Page 52 of Coram House

I nod, ready for this. “Maybe. But it’s not how I see it. It’s not how I want it to be.”

“I know,” he says quietly. I laugh. I hope it doesn’t sound too bitter. “Now,” he adds. “I know that now.” He nods in the direction of Rock Point. “So, as your official media liaison—how goes the research?”

I sigh deeply.

“That good?” he asks.

“No, I mean, it’s fine. I’m lucky in some ways. There’s lots of source material. Historical documentation, transcripts from the case. I have enough detail to make a book out of it.”

“But? It sounds like there’s abut.”

“There are inconsistencies. Stories—memories—that contradict each other.”

“You think the kids made them up?”

“No!” It comes out harsher than I meant. “Sorry—I just—I don’t think anyone is lying. But trauma does strange things to memory. And there’s so much that’s missing.”

“Like the boy in the boat?”

“Tommy.” I sigh. At least Parker had been paying attention. “I can’t find any record he ever existed outside the depositions. No birth certificate, no paperwork, nothing. If Sarah Dale is right, then they didn’t just kill him, they erased him. And no one even went looking. Like his life meant that little.”

I take a sip of my drink to cover the crack in my voice.

“And then there are other depositions that frame Sister Cecile as this heroic figure. The nun who bravely stood up to the pedophile.”

Parker stares out into the night, his eyes two dark pools. “Why can’t both things be true?”

I huff. “Tommy either went into the water or he didn’t, Parker. This isn’t some philosophical exercise about a cat in a box.”

He shrugs. “Maybe not that, but with Sister Cecile. I’m just saying, plenty of us have good and bad in us. Just depends which way the balance tips that day.”
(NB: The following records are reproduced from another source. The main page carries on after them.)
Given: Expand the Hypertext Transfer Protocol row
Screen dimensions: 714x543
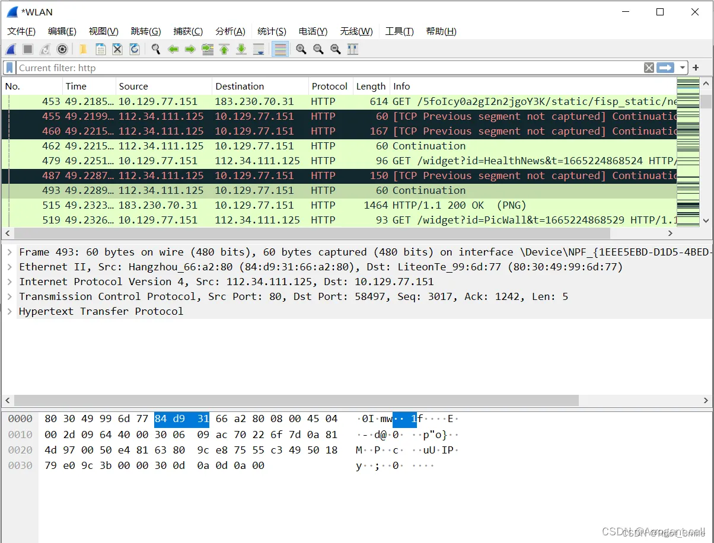Looking at the screenshot, I should 9,311.
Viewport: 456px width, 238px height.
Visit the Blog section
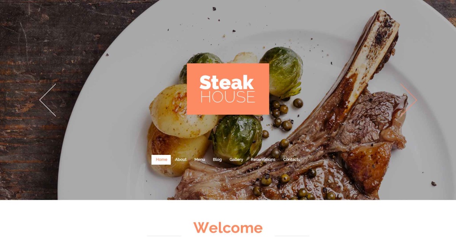tap(217, 160)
I consider this. “So you’re saying she’s both a child killer and a holy savior? That’s going to be hard to fit into the tagline for my book.”

His response is halfway between a laugh and a cough. “Maybe you need to talk to your star witness.”

“You sound like a cop,” I say. “Anyways, I can’t. Sarah Dale died a few years ago.”

I’m embarrassed to hear the catch in my voice. I avoid his eyes, clear my throat.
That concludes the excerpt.